Cycle Computing
- Company type: privately held company
- Industry: software
- Founded: 2005
- Headquarters: Greenwich, Connecticut, United States
- Area served: Worldwide
- Key people: Jason Stowe (CEO)
- Website: www.cyclecomputing.com

= Cycle Computing =

Cycle Computing is a company that provides software for orchestrating computing and storage resources in cloud environments. The flagship product is CycleCloud, which supports Amazon Web Services, Google Compute Engine, Microsoft Azure, and internal infrastructure. The CycleCloud orchestration suite manages the provisioning of cloud infrastructure, orchestration of workflow execution and job queue management, automated and efficient data placement, full process monitoring and logging, within a secure process flow.

==History==
Cycle Computing was founded in 2005. Its original offerings were based around the HTCondor scheduler and focused on maximizing the effectiveness of internal resources. Cycle Computing offered support for HTCondor as well as CycleServer, which provided metascheduling, reporting, and management tools for HTCondor resources. Early customers spanned a number of industries, including insurance, pharmaceutical, manufacturing, and academia.

With the advent of large public cloud offerings, Cycle Computing expanded its tools to allow customers to make use of dynamically provisioned cloud environments. Key technologies developed include the ability to validate that resources were correctly added in the cloud (patent awarded in 2015), the ability to easily manage data placement and consistency, the ability to support multiple cloud providers within a single workflow, and other technologies.

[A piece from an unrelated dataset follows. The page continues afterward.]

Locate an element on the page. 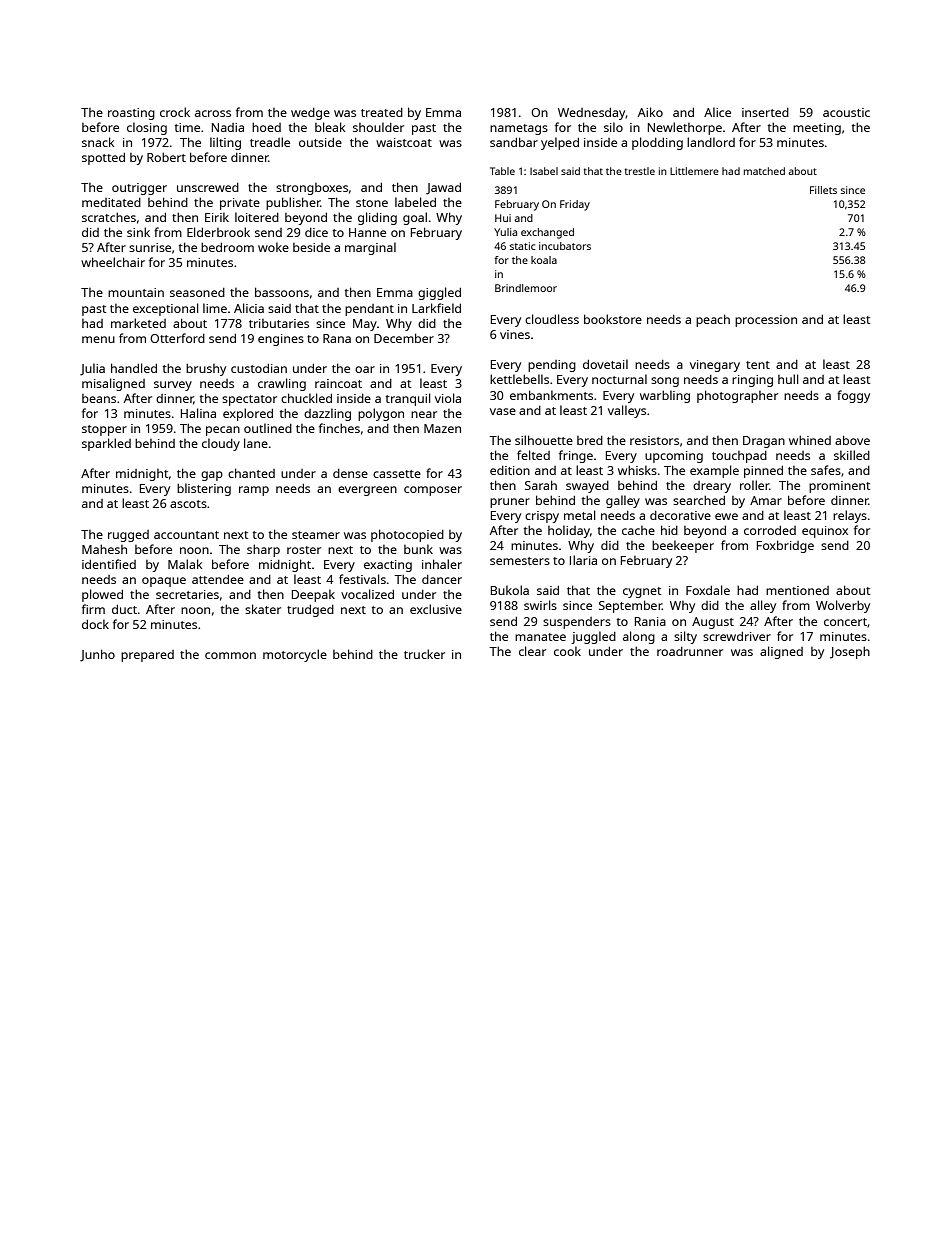  viola is located at coordinates (448, 398).
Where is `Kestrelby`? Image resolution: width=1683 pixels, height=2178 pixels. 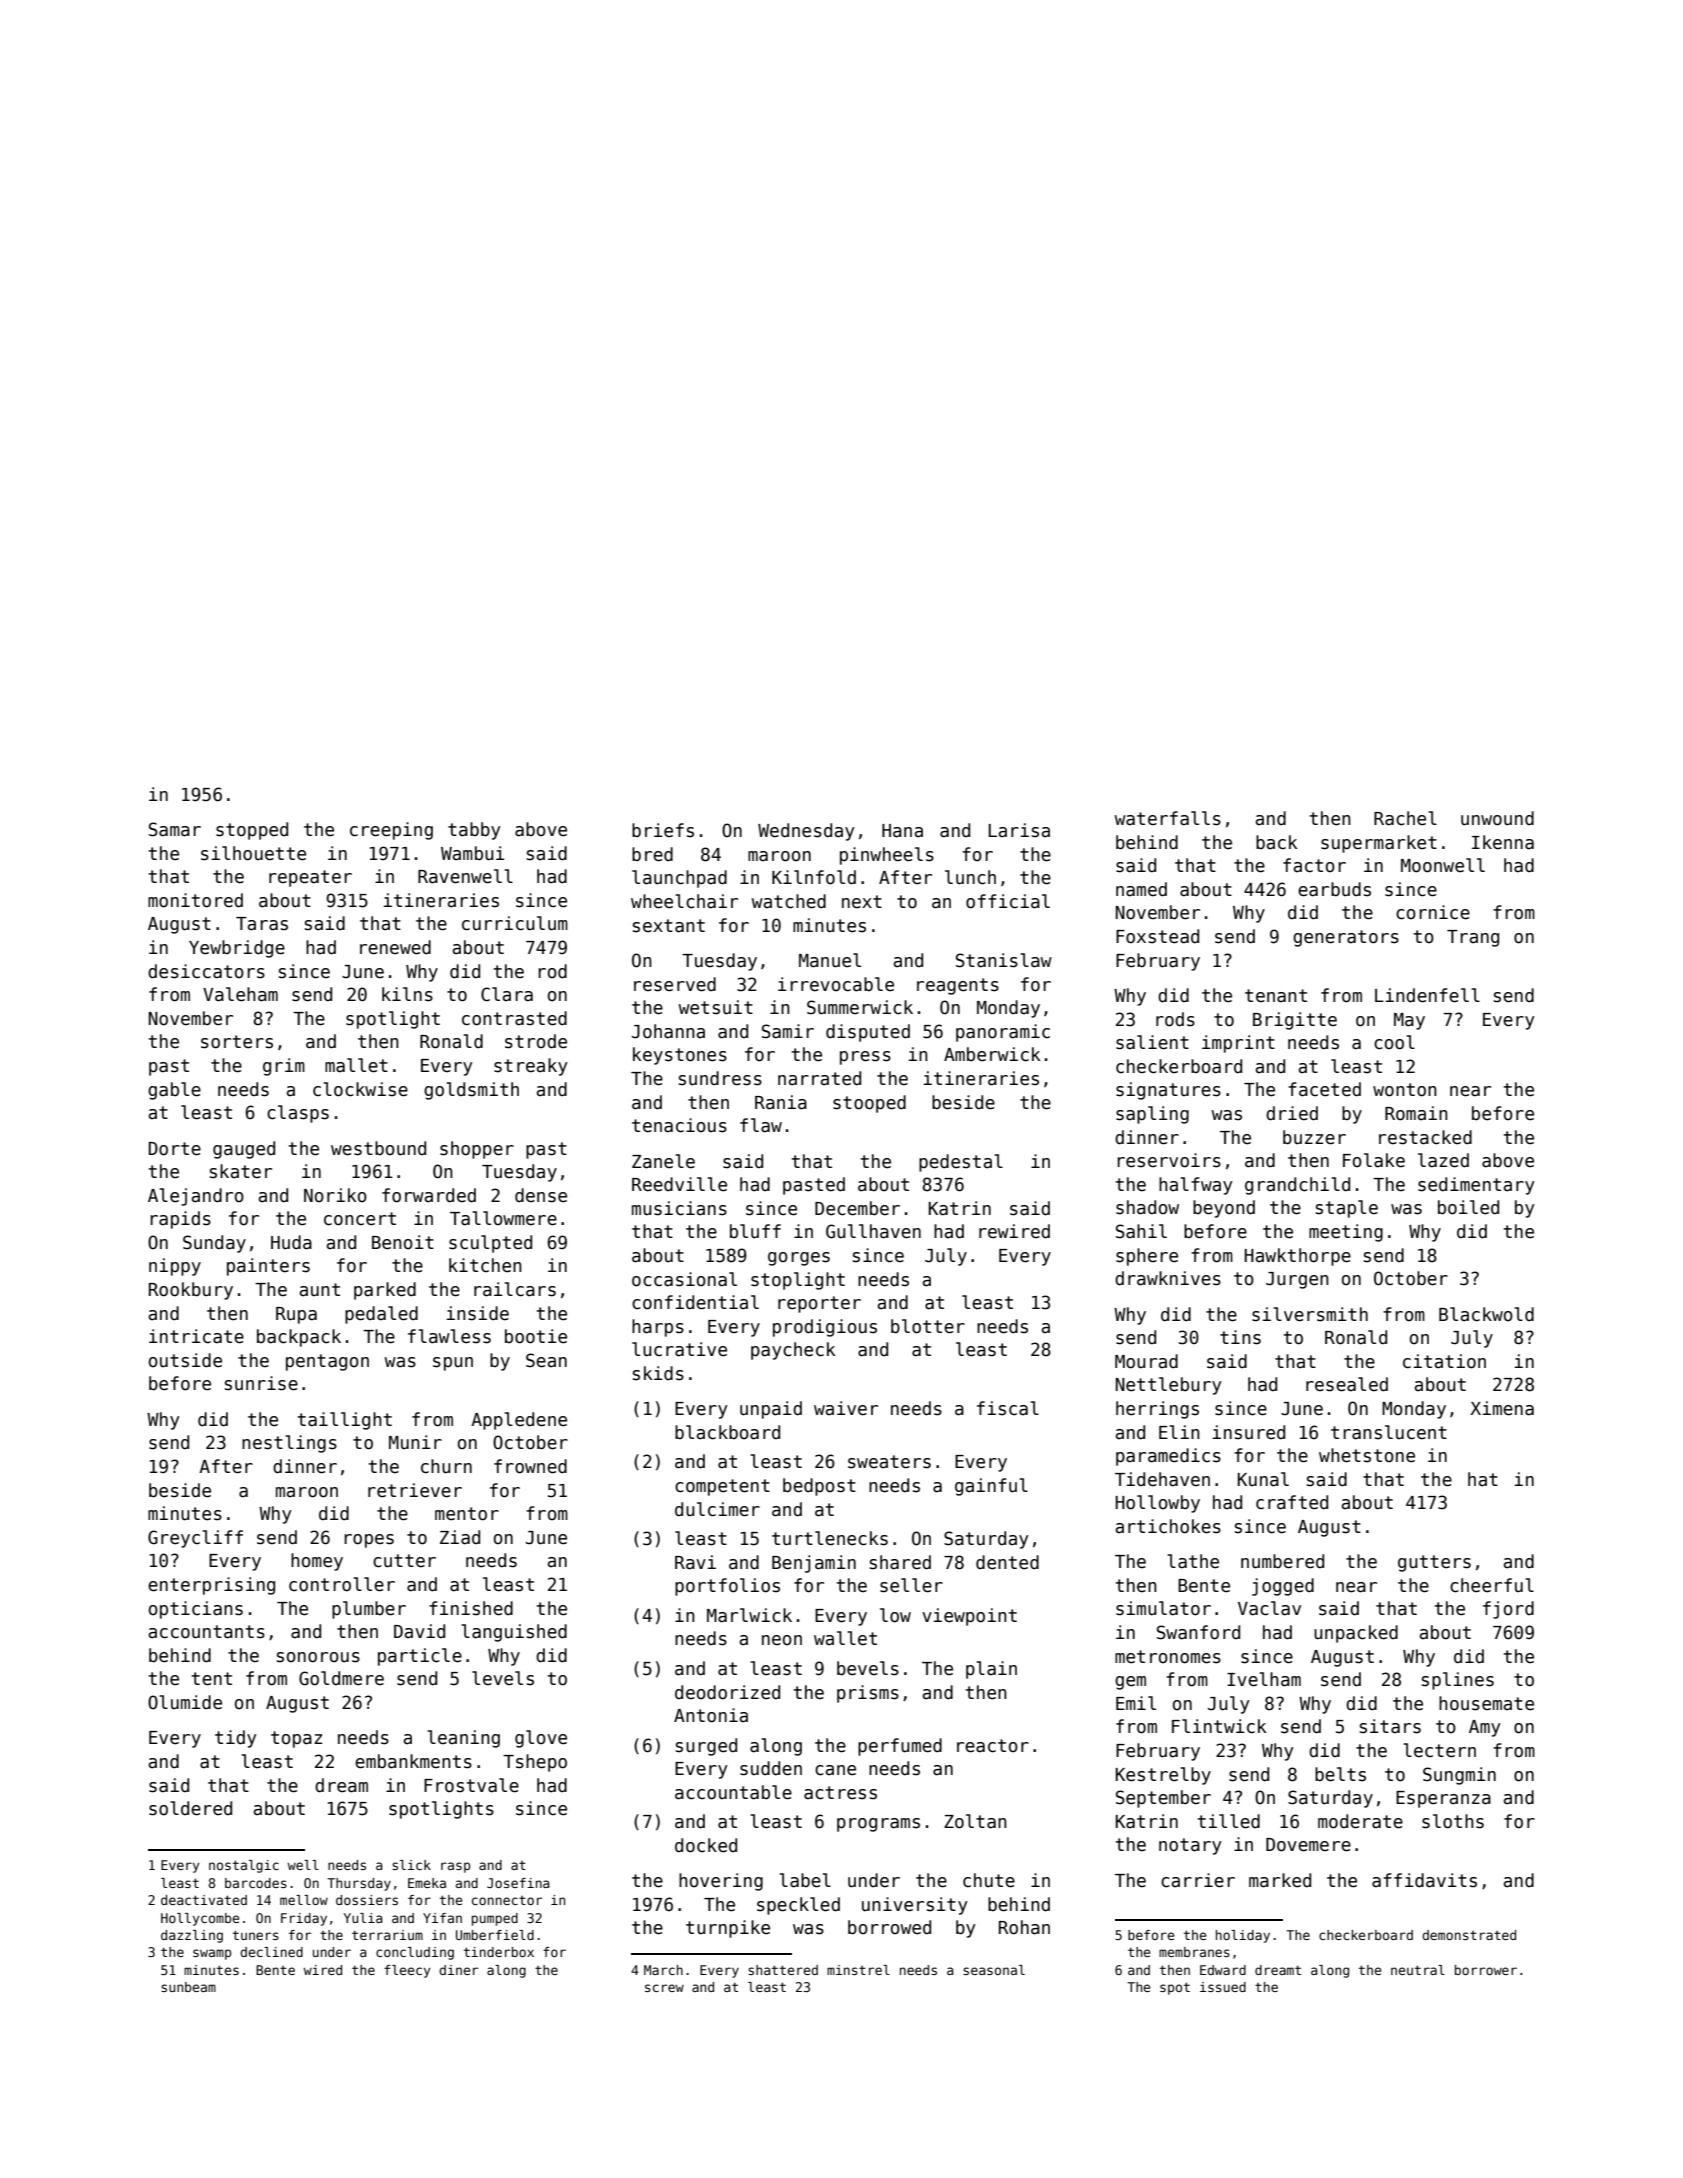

On August 15, 2017, Microsoft announced its acquisition of Cycle Computing.

===Large runs===
In April 2011, Cycle Computing announced “Tanuki”, a 10,000 core Amazon Web Services cluster used by Genentech.

In September 2011, a Cycle Computing HPC cluster called Nekomata (Japanese for "Monster Cat") was renting out at $1279/hour, offering 30,472 processor cores with 27TB of memory and 2PB of storage. An unnamed pharmaceutical company used the cluster for 7 hours, paying $9000, for a molecular modeling task.

In April 2012, Cycle Computing announced that, working in collaboration with scientific software-writing company Schrödinger, it had screened 21 million compounds in less than three hours using a 50,000-core cluster.

In November 2013, Cycle Computing announced that, working in collaboration with scientific software-writing company Schrödinger, it had helped Mark Thompson, a professor of chemistry at the University of Southern California, sort through about 205,000 compounds to search for the right compound to build a new generation of inexpensive and highly efficient solar panels. The job took less than a day and cost $33,000 in total. The computing cluster used 156,000 cores spread across 8 regions and had a peak capacity of 1.21 petaFLOPS.

In November 2014, Cycle Computing worked with a researcher at HGST to run a hard drive simulation workload. The computation would have taken over a month on internal resources, but completed in 7 hours running on 70,000 cores in Amazon Web Services, at a cost of less than $6,000.

In September 2015, Cycle Computing and the Broad Institute announced a 50,000 core cluster to run on Google Compute Engine.